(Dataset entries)
BEGIN

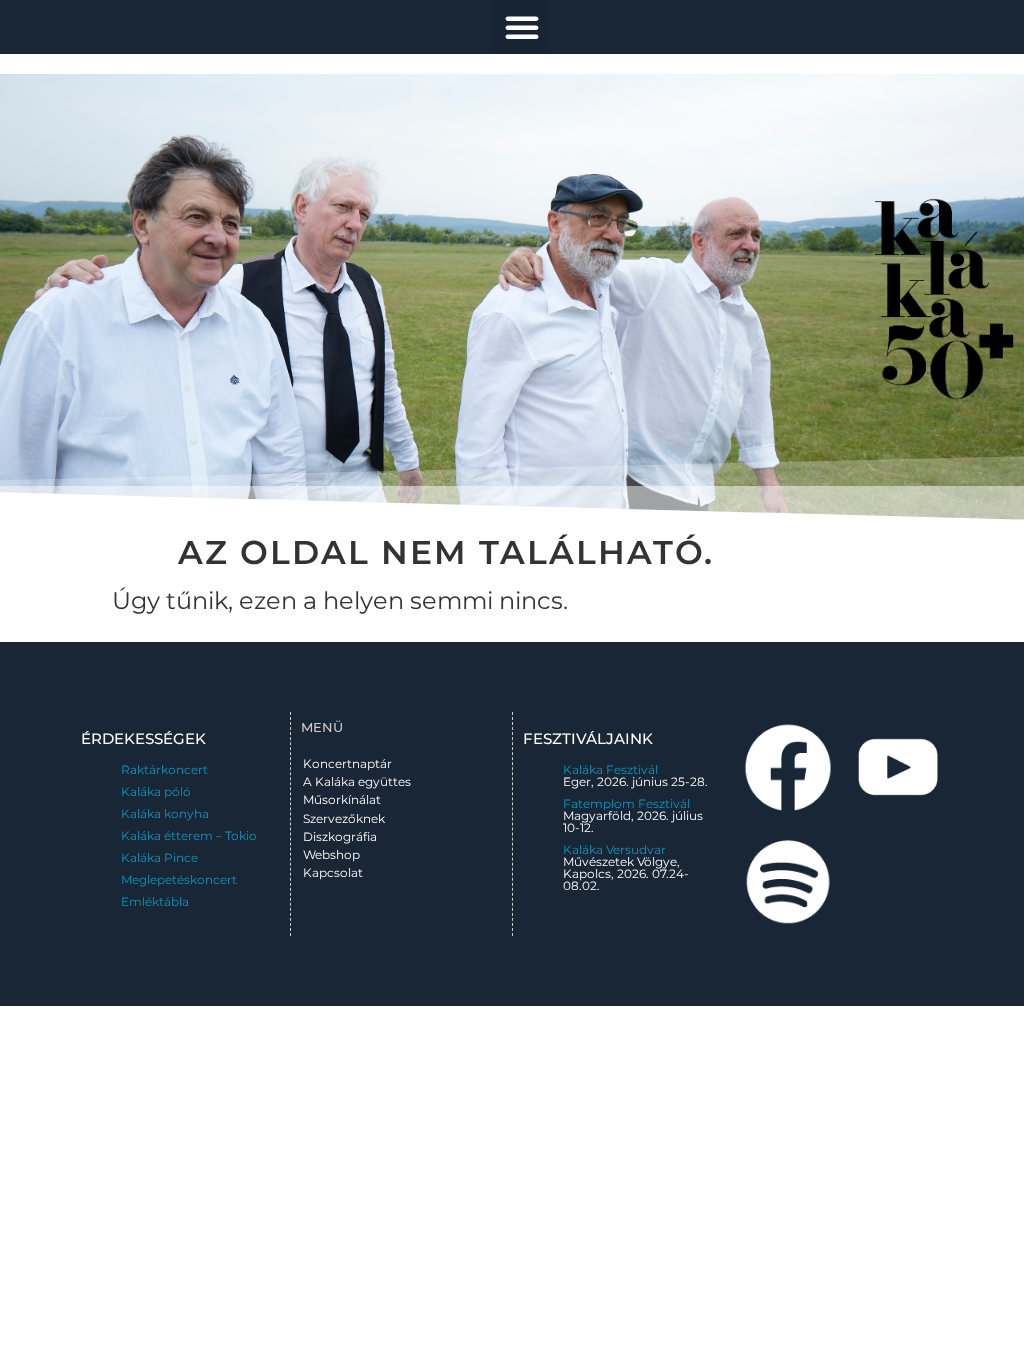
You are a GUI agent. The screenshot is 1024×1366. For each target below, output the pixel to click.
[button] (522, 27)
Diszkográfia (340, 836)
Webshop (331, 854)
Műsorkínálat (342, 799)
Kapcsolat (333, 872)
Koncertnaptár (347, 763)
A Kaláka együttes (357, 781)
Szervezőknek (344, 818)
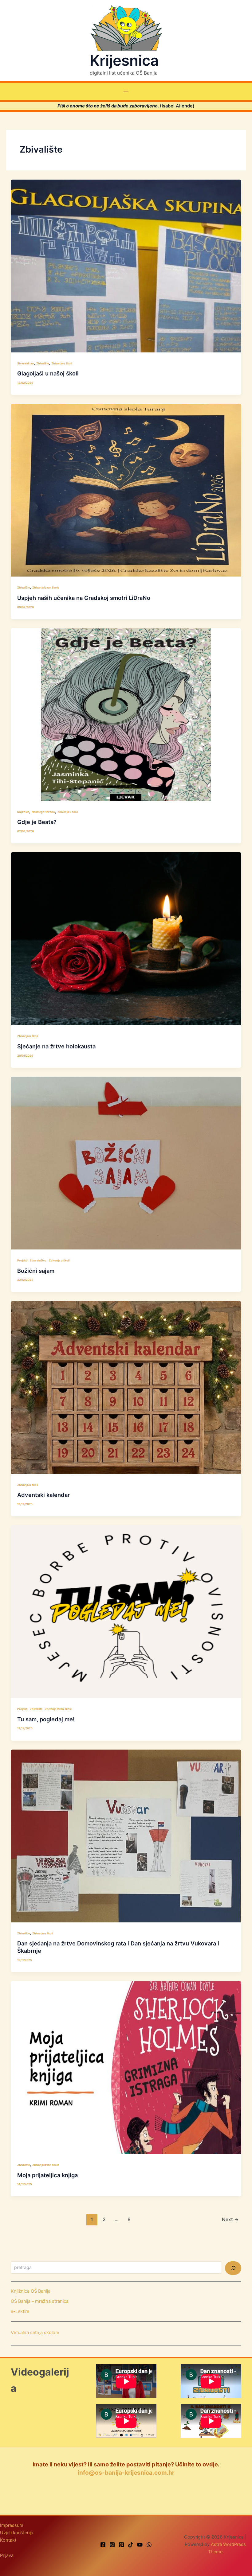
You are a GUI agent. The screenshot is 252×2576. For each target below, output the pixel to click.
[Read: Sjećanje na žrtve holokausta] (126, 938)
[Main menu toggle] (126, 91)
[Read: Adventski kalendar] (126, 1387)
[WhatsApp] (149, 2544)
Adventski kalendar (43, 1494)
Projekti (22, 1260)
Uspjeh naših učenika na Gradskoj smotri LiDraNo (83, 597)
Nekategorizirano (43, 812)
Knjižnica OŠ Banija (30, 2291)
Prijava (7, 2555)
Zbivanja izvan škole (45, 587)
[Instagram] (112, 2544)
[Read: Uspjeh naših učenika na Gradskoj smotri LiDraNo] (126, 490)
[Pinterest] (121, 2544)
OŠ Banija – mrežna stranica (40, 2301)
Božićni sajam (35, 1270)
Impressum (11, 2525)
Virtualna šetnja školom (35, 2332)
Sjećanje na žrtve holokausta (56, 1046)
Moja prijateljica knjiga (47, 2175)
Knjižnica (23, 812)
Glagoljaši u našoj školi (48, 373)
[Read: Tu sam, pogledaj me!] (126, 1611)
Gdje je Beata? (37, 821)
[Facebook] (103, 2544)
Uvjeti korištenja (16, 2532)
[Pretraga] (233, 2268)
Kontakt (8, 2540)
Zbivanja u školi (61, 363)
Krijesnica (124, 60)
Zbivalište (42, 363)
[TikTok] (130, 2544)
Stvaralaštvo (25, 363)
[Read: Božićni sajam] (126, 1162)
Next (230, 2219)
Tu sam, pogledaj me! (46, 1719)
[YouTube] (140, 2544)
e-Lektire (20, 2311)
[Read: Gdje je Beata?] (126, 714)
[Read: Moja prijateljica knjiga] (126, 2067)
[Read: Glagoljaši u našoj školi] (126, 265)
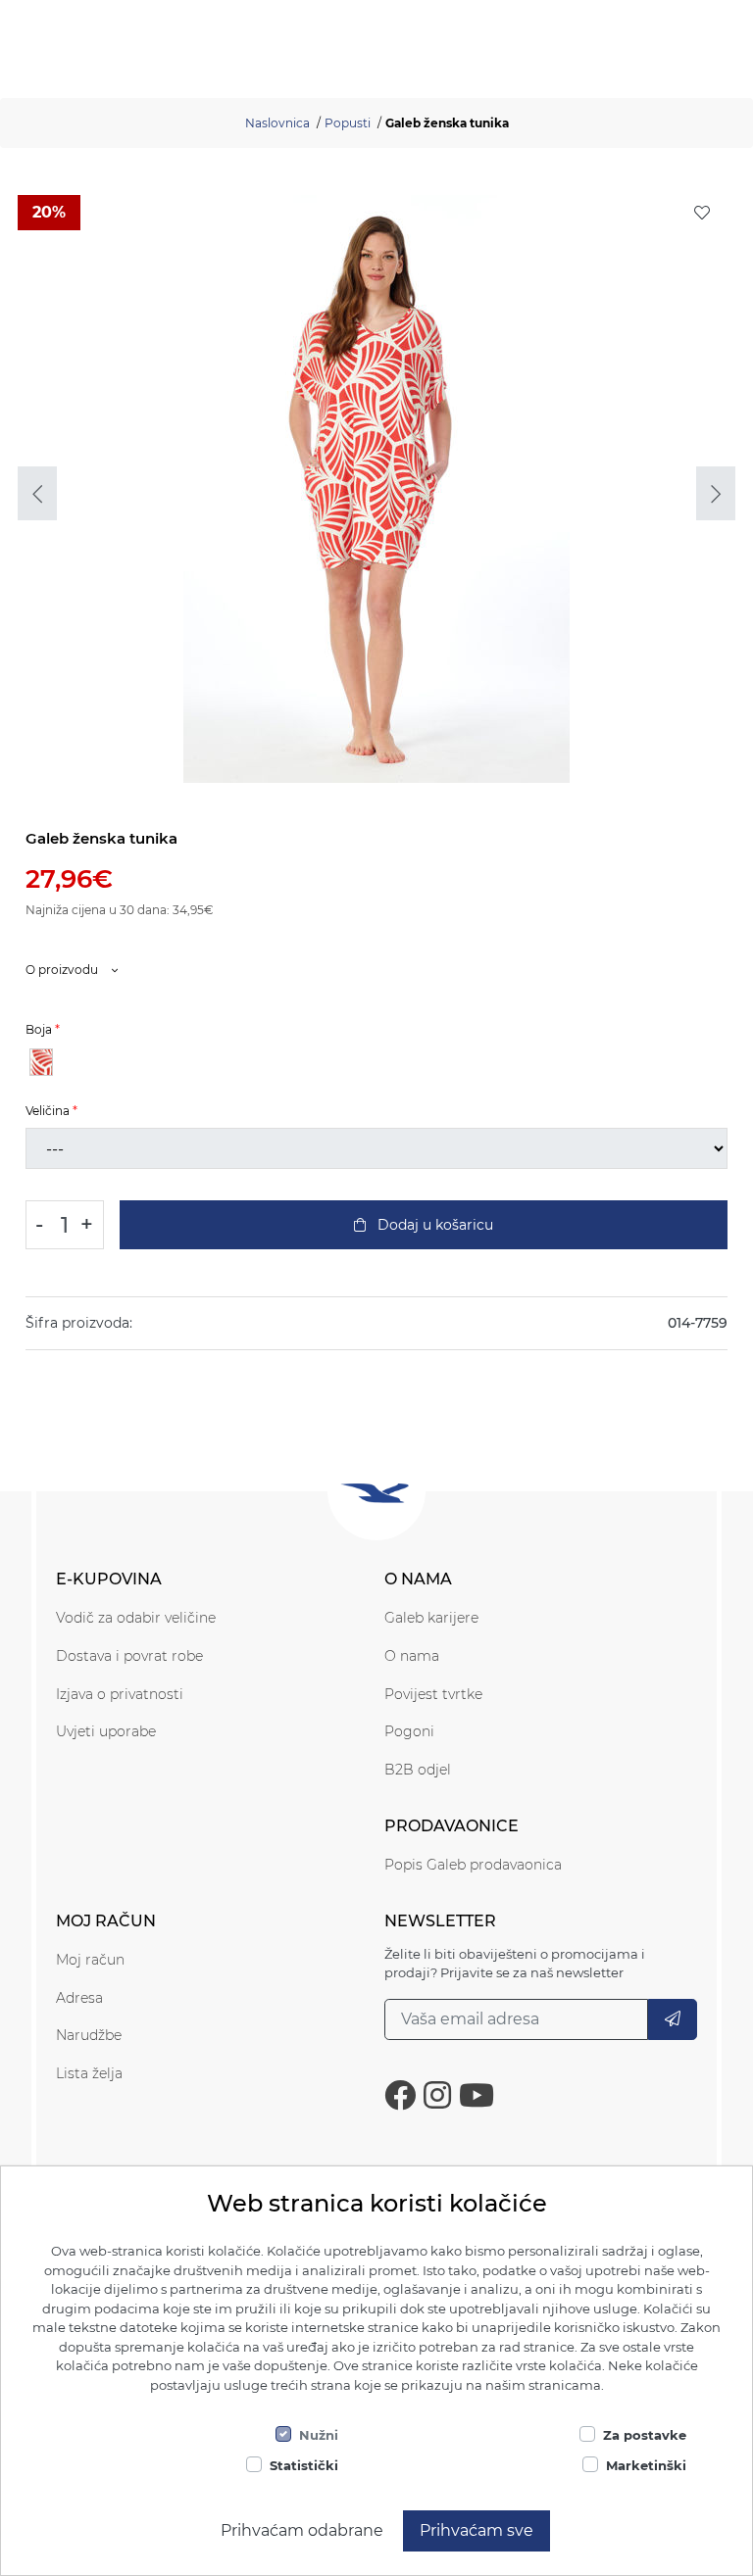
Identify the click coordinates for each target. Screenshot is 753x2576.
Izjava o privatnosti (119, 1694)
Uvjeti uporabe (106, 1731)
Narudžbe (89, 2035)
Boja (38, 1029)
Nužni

END

Task prompt
Write out exactly the lines above between the line with "Projekti (22, 1260)" and the line with "[Read: Uspjeh naših", inclusive, and nothing beyond them.

Result
Projekti (22, 1260)
Uspjeh naših učenika na Gradskoj smotri LiDraNo (83, 597)
Nekategorizirano (43, 812)
Knjižnica OŠ Banija (30, 2291)
Prijava (7, 2555)
Zbivanja izvan škole (45, 587)
[Instagram] (112, 2544)
[Read: Uspjeh naših učenika na Gradskoj smotri LiDraNo] (126, 490)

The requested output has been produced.